According to W.Va. Code § 61-3-24d(a), at issue in this case, “Any person who willfully deprives another of any money, goods, property or services by means of fraudulent pretenses, representations or promises shall be guilty of the larceny thereof.” The facts of this case indicate that the appellant represented, i.e. by the giving of several checks, that he had money with the drawee to the amount of the face value of the checks. “A statement, or claim, or document, is 'fraudulent' if it was falsely made . . . with the intent to deceive.” Black's Law Dictionary 662 (6th ed. 1990). The facts further indicate that when the appellant cashed the checks at the bar, he did not have money in the bank to cover the checks. Therefore, I see no reason why a jury could not reasonably infer from this evidence that the appellant “willfully” deprived the bar of money or services by means of fraudulent representations.

        As noted above, the majority states, and I agree, that the appellant had a right to elicit circumstantial evidence linking his issuance of bad checks to the fact that the bar would not pay him his illegal winnings.
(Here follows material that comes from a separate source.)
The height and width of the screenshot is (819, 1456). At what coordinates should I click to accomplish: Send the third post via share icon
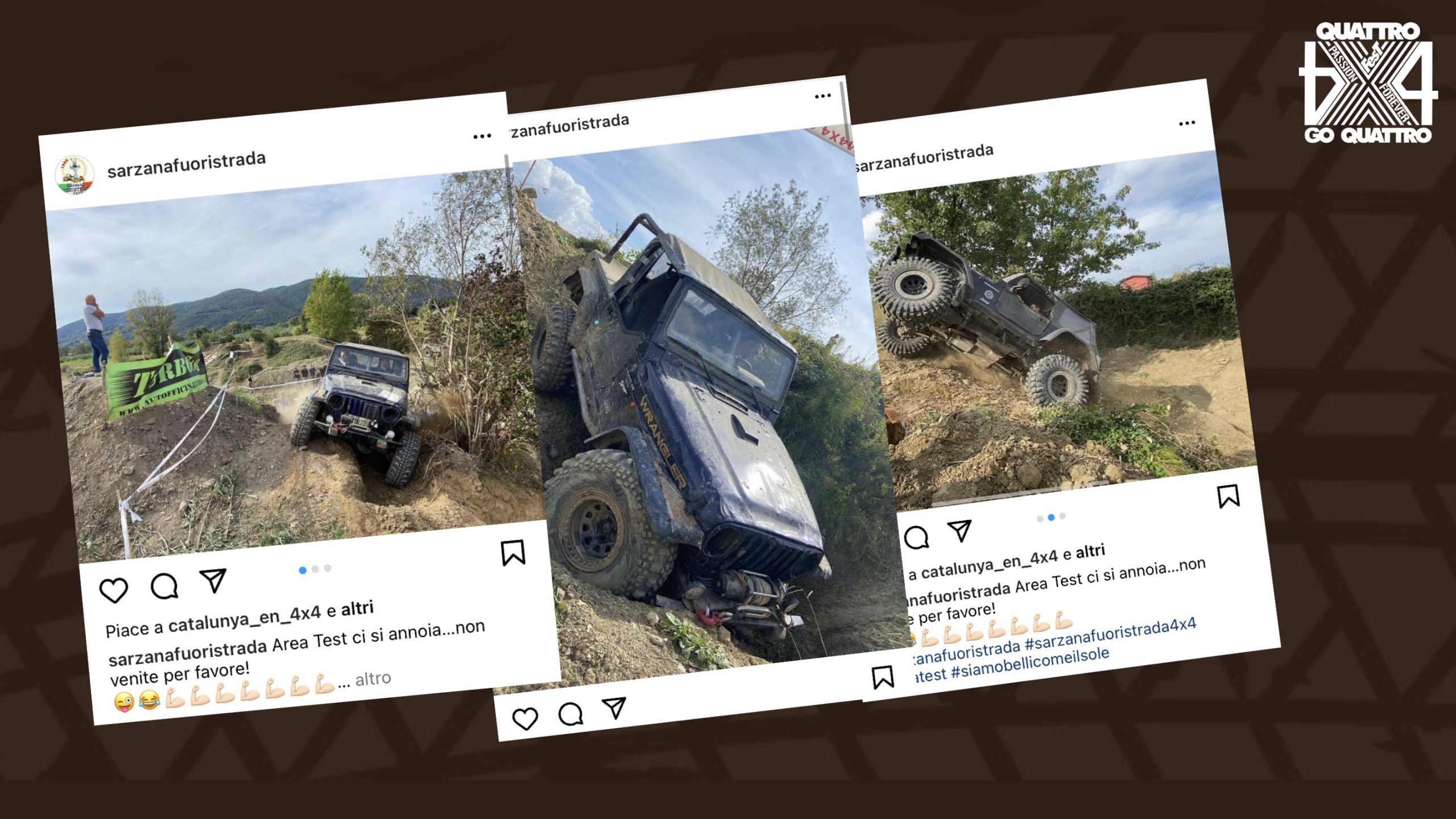click(960, 531)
If the majority is suggesting, which is by no means clear, that the appellant was merely trying to collect on a just debt, I understand that we have case law that says that a person cannot be held guilty of procuring money by false pretenses, with intent to defraud, who has merely collected a debt justly due him. State v. Williams, 68 W.Va. 86, 69 S.E. 474 (1910). However, the appellant's intent would still be a question for the jury after it was presented with all the relevant evidence.

        I suspect, however, that the explanation for the majority's decision cannot be found in its truncated reasoning in the body of the opinion but rather in the opinion's lone footnote. In that footnote, the majority admonishes the prosecutor below for treating a poor, hapless gambler who “gets in too deep” in the same fashion as a professional car thief or con artist. In other words, the majority reverses the conviction and bars retrial because it would not have brought the case in the first place.

        In my opinion, this Court should not impose its own policy preferences on the prosecutors of this State, and it certainly should not decide cases based on those preferences. Prosecutorial discretion is a treasured hallmark of the American judicial system. It is a function of the executive and not the judicial branch of government. And that is the way it should be! Determinations concerning whom to charge with a crime, whether to charge, and what to charge are prosecutorial decisions and should never be made by judges in a free society. In this case, the majority chides a prosecutor for the proper exercise of his or her function, specifically alleging that he or she charged too aggressively. What is to prevent this Court in the next case from complaining that a prosecutor is too soft and urging stronger and harsher criminal prosecutions of a particular class of offenders, i.e., drug dealers, wife beaters, child sex offenders, or any other type of offender that is very unpopular in our society? In short, judges should judge and prosecutors should prosecute.

        Because I would have reversed the appellant's conviction and remanded for a new trial, I concur in part and dissent in part.